Такое вот было! Кто только мог топор поднять, все до Железняка – даже женщины с рогачами в лес к гайдамакам подались. А Максим своей саблею-домахою рубает, карает, поля трупами покрывает, ксендзов проклятых, иезуитов выметает, чтоб и на семена не было. Умели на чужую землю, на чужую жизнь зариться – ну и отведайте хорошенько кары народной!..

– А Гонту ты видел, дед?

– Нет, Гонты не видел, говорят, верный побратим был Максиму, за Украину жизнь отдал. Ох, и досталось ляхам… – и умолк дед.

– А потом? – спросил Тарас.

– Ну, что потом – предали гайдамаков, и царица и ее войско з шляхтою вместе задушили гайдамаков. Гонту замордовали, язык ему отрезали, четвертовали, Максима в Сибирь заслали, да начали ловить гайдамаков по ярам да лесам, вешать, палить.

– А золотая грамота? Ви ж говорили, что она золотую грамоту написала, чтобы люди вольные были…

– Какая там грамота! Вот такая та золотая грамота, что все мы крепостными под паном ходим. Обманула царица… – вздохнув тяжело, махнул рукою дед…

Читать Тарас научился рано. О школе первым завел разговор дед.

– Что в голове есть – то всю жизнь несть, – сказал он. – Пора уже Тараса до дьяка в науку отдать.

– Да маленький он еще, – тихо отозвалась мать.

Но отец поддержал деда.

– Ничего, пусть сызмальства учится. Что будет уметь, того за поясом не носить.

Тарасу было и интересно, и немного боязно идти в школу. Он не раз бегал под ее окнами и слышал, как учитель, дьяк, громким голосом говорил:

– Аз-буки! Аз-буки!

А за ним ребята все хором:

– Аз-буки! Аз-буки!

Иногда слышно было плач и крики, и тогда селяне, подморгнувши один другому, говорили:

– Ишь, как дьяк березовым пером выписывает!

Скоро и сам Тарас оказался в отаре, состоящей из десяти – двенадцати босоногих ребят, и малый Тарас тоже вместе со всеми начал повторять за дьяком:

– Аз-буки, аз-буки!

Выбегая из школы, он вместе с другими ребятами пел:

– Аз – били меня раз! Буки – не попадайся дьяку в руки!

Но попадать дьяку в руки Тарасу приходилось чаще других. Непоседливый, интересующийся всем вокруг, Тарас чувствовал большую тягу к науке, хоть и тяжелая была та наука.

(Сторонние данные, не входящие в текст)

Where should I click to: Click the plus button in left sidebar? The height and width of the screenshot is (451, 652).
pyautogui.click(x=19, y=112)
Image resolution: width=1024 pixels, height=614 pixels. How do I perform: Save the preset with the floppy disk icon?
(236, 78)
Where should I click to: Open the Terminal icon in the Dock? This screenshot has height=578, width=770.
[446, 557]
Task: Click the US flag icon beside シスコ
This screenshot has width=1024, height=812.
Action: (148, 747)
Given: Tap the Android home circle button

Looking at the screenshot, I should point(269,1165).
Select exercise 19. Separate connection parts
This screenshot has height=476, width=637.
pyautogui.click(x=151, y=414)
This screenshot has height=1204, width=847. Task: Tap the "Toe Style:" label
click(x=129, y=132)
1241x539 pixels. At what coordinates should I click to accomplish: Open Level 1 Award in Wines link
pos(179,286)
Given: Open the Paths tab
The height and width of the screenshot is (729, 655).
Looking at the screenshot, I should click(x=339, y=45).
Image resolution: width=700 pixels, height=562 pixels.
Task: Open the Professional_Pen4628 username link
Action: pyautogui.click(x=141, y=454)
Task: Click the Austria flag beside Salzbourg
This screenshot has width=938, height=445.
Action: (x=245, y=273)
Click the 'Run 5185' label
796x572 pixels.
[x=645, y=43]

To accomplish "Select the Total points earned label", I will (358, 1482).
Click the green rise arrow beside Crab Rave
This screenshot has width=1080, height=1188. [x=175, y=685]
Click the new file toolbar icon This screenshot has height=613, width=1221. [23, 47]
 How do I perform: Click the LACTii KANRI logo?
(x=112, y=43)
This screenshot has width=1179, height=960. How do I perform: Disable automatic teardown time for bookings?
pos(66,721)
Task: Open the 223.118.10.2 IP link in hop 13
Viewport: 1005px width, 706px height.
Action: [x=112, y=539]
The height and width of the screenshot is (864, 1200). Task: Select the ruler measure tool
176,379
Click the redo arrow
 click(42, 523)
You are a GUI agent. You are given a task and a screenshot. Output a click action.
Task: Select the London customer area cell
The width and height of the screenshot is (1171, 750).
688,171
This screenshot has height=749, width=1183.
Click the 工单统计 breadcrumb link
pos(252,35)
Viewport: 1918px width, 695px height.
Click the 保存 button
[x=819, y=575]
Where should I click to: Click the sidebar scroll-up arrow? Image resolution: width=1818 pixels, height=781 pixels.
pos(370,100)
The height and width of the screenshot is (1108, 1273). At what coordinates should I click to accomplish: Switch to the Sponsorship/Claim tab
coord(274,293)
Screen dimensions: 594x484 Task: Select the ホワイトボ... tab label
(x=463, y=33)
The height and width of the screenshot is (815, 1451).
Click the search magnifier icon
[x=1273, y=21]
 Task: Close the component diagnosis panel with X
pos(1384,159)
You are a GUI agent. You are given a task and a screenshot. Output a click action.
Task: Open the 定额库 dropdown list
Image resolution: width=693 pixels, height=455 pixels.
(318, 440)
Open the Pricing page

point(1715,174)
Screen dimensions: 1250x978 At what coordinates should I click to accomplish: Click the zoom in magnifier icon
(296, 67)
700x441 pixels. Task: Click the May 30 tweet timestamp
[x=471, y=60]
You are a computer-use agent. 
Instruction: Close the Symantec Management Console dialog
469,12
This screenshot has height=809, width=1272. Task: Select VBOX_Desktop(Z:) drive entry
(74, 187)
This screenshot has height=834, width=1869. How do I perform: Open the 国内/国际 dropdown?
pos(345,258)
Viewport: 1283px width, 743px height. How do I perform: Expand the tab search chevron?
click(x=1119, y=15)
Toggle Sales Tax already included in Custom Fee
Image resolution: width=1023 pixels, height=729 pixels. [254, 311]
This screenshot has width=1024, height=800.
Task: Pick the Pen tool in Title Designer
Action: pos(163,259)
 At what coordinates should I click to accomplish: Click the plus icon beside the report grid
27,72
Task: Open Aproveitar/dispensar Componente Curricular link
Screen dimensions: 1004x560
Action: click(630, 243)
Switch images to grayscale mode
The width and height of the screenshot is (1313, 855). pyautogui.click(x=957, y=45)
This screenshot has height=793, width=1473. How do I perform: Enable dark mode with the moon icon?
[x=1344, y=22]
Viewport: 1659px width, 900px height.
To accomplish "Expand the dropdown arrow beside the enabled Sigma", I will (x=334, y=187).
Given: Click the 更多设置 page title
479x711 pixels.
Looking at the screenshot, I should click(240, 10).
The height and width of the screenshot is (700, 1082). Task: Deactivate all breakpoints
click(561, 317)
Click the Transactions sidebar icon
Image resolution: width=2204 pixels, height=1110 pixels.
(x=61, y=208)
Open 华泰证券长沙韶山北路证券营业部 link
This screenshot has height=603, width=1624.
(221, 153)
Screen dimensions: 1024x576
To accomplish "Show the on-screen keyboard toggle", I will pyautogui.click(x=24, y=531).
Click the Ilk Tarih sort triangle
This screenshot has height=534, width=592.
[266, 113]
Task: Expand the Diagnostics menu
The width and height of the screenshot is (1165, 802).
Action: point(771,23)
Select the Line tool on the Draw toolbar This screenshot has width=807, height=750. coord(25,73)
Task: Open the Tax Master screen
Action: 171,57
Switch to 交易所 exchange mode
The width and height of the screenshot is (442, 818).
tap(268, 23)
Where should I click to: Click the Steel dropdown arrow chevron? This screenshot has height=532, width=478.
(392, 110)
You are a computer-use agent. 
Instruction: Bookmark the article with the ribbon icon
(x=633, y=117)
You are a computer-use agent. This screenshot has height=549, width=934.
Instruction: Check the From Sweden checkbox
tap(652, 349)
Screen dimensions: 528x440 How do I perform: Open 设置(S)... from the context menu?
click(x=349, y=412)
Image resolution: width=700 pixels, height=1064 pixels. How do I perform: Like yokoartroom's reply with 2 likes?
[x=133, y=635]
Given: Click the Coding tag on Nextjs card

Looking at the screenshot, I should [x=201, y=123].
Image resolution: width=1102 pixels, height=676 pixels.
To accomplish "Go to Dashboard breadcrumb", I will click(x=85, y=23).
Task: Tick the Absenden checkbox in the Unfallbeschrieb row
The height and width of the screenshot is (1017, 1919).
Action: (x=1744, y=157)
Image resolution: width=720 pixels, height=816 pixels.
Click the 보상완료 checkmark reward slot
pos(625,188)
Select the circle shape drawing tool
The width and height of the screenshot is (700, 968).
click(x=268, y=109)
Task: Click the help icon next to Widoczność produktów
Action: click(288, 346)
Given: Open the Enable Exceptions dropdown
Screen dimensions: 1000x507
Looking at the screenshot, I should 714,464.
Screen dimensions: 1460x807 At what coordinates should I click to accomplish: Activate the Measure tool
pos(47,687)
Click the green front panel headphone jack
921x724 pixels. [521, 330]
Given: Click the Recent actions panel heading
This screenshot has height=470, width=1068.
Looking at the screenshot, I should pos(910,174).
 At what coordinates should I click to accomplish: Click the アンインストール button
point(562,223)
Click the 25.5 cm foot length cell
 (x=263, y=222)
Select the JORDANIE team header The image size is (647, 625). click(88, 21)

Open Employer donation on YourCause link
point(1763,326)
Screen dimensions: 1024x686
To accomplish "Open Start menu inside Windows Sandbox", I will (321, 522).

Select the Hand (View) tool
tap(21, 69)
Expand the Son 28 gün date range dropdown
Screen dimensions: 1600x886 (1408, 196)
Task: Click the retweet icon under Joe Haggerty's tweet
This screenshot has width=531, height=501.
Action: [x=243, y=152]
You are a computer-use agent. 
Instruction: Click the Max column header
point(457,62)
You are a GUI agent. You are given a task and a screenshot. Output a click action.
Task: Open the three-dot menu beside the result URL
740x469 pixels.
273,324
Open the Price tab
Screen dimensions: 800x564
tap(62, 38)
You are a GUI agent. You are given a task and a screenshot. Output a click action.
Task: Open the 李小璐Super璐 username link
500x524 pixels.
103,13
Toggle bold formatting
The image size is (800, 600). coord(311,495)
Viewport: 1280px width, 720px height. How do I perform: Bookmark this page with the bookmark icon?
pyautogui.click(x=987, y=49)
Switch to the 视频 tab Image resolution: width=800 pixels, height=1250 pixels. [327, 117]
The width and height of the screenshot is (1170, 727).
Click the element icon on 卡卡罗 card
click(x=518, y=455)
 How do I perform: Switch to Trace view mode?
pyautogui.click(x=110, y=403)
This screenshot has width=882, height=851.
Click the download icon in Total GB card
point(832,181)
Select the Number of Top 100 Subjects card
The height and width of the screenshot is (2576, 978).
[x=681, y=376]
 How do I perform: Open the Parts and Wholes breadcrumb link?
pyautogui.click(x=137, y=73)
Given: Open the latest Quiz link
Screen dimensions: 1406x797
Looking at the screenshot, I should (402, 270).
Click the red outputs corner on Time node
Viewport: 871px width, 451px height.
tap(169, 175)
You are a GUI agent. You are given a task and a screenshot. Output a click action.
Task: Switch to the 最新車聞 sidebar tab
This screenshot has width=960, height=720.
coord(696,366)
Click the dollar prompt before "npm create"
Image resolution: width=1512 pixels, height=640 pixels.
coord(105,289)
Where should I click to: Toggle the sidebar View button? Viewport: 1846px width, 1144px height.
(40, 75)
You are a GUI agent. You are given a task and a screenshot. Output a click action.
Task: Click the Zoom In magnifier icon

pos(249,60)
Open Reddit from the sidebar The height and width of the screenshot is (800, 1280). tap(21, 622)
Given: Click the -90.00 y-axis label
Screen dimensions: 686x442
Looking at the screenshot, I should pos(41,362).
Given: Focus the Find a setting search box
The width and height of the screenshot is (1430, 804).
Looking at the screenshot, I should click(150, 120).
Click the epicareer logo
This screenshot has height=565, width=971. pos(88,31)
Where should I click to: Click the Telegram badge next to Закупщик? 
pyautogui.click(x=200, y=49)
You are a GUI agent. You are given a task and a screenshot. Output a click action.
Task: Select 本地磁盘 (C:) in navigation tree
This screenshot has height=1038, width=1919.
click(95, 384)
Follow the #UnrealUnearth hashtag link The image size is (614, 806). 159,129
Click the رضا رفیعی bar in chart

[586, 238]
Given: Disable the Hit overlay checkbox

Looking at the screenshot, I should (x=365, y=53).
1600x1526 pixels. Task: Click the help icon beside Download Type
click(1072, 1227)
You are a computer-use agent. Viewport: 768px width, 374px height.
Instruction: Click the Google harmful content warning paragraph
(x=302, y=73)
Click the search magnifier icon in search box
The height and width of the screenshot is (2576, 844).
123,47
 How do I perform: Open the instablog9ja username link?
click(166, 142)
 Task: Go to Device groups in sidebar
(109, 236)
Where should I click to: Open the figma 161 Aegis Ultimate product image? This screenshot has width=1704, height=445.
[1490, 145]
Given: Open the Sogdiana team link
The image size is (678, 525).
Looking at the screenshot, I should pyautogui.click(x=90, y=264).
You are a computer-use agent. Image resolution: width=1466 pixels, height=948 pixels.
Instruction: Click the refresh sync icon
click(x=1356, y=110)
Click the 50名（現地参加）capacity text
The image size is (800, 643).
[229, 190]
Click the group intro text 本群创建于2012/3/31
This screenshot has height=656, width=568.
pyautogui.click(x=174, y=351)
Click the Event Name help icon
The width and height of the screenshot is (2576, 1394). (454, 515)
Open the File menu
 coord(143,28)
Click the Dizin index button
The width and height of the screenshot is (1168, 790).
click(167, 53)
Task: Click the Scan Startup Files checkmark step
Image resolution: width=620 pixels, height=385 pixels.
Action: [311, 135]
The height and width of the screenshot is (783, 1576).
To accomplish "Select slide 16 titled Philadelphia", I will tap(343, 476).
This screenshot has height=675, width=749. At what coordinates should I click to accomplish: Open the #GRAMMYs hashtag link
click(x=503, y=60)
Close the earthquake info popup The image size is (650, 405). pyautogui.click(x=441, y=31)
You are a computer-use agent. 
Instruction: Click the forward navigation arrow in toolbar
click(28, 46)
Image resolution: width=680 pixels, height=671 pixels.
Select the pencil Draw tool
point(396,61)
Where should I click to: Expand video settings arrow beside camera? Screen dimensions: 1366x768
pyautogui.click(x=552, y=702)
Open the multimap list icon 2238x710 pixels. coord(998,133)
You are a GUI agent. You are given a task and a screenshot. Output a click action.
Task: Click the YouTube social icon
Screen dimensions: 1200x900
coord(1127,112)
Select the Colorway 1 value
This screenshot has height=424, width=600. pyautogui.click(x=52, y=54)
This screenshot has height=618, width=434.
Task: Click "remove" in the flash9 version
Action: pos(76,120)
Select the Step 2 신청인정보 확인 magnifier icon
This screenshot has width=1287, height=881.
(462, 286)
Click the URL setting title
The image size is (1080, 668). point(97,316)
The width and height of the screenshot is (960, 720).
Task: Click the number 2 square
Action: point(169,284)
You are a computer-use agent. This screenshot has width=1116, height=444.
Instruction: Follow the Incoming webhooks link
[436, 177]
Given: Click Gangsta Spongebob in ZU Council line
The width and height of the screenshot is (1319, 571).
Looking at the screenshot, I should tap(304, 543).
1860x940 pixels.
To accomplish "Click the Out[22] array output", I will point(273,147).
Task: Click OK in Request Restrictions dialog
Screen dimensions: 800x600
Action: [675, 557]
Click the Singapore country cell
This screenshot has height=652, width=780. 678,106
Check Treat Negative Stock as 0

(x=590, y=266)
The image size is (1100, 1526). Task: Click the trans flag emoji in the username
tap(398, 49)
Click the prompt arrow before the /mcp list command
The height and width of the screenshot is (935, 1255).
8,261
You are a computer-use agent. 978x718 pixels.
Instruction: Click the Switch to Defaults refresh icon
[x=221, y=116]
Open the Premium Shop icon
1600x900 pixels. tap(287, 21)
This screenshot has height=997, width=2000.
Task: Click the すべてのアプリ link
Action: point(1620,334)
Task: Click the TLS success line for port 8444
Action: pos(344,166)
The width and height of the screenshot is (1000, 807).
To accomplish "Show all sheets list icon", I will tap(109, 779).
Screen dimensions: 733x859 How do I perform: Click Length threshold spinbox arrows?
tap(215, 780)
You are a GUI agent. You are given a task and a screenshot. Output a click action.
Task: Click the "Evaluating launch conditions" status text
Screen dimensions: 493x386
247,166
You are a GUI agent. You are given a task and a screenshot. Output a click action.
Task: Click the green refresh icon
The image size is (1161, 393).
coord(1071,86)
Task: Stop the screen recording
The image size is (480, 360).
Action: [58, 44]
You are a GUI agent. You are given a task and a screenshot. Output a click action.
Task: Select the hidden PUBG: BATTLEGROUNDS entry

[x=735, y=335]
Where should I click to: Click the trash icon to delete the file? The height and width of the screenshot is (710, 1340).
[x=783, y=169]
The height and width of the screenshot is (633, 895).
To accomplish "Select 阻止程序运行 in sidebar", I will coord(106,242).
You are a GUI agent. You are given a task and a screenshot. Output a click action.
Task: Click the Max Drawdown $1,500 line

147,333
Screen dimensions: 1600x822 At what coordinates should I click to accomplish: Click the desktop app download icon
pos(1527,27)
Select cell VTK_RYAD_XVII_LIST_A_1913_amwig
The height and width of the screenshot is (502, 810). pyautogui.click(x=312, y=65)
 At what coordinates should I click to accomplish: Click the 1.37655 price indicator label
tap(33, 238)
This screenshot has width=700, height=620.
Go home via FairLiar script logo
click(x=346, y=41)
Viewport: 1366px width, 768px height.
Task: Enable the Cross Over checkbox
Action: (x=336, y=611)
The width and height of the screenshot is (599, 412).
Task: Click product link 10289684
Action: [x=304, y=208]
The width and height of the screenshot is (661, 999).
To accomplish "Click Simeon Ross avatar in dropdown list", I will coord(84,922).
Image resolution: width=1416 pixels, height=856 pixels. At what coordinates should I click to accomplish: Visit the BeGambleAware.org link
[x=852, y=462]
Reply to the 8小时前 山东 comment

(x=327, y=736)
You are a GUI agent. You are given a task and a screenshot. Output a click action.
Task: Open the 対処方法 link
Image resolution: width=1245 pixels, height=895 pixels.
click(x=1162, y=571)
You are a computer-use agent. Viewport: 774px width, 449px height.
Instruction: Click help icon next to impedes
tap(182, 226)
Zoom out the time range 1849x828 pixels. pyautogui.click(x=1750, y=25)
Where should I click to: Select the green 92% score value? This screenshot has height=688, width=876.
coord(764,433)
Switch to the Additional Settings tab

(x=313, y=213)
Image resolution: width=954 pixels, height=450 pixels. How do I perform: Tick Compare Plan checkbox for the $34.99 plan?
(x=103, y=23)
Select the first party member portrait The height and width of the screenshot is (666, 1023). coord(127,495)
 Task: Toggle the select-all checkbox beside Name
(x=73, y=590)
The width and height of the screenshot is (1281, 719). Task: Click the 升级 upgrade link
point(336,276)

По субботам всех учеников – и правых, и виноватых – дьяк сек розгами, причитывая четвертую заповедь: «Помни… день… субботний…» и т. д. При этом каждый ученик должен был пойти в соседний сад Грицка Пьяного, нарезать там (конечно же, украдкой, чтобы хозяин не заметил) вишневых розг, принести их в школу и ждать, пока учитель выпорет его этими розгами. Били не только по субботам! Небитым оставался только тот ученик, до коего не доходила очередь, потому что учитель уставал от битья и ложился спать. Иногда учитель приходил в школу в хорошем настроении, тогда выстраивал учеников в ряд и спрашивал: «А что, хлопцы! Боитесь вы меня?» Ученики все в один голос по его приказу должны были кричать: «Нет, не боимся!» – «И я вас не боюсь», – веселился учитель, распускал их по домам, а сам ложился спать.